If starting afresh, one might argue that the narrow Petrozziello version of the exception should be preferred, if only because it accords better with the companion rule imposing substantive liability for other crimes committed during the conspiracy; a co-conspirator is held liable for foreseeable acts of others done in furtherance of the conspiracy but only if committed during the defendant's period of membership. United States v. O'Campo . . . Symmetry is at least convenient.
But we are not starting afresh. The broader Baines test describes the traditional approach, United States v. United States Gypsum Co. . . . presumptively adopted by the Federal Rules of Evidence. It is followed in most circuits. . . . Most important, it is the test in most of our own recent cases, including Saccoccia, decided only 19 months ago. This panel is arguably not free, but is in any event not inclined, to depart from Saccoccia. . . .

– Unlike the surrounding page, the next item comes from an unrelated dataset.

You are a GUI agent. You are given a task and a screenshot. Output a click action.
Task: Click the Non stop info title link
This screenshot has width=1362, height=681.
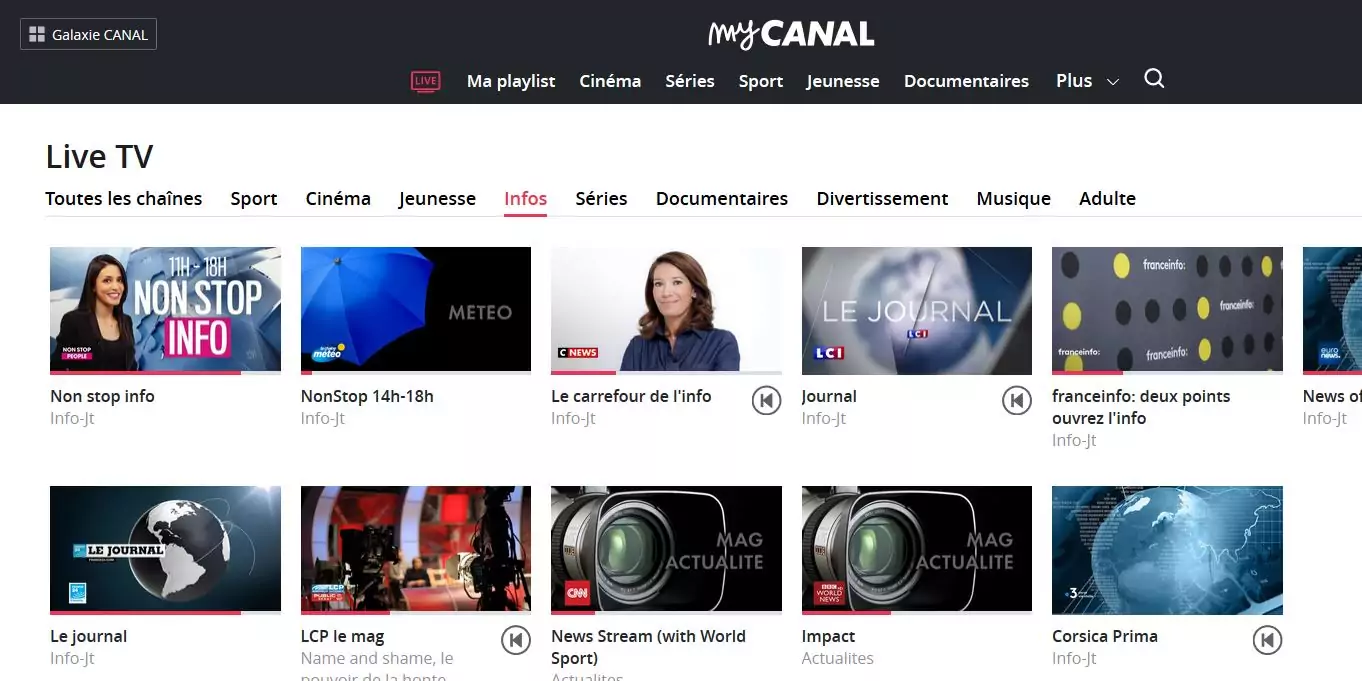point(102,397)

We review a district court's factfinding at sentencing under a clearly erroneous standard. . . . On the record before us, ample evidence shows that Goldberg superintended the straws' receipt of false tax documents. Goldberg says that Scopa and Clark were the true leaders of the two conspiracies. But a defendant need not be at the top of a criminal scheme to be a manager or supervisor. United States v. Savoie. . . . Here, Goldberg's role was sufficient for the enhancement even if we assume that Scopa conceived of the payroll scheme and may have exercised primary supervision over the straws.
Affirmed.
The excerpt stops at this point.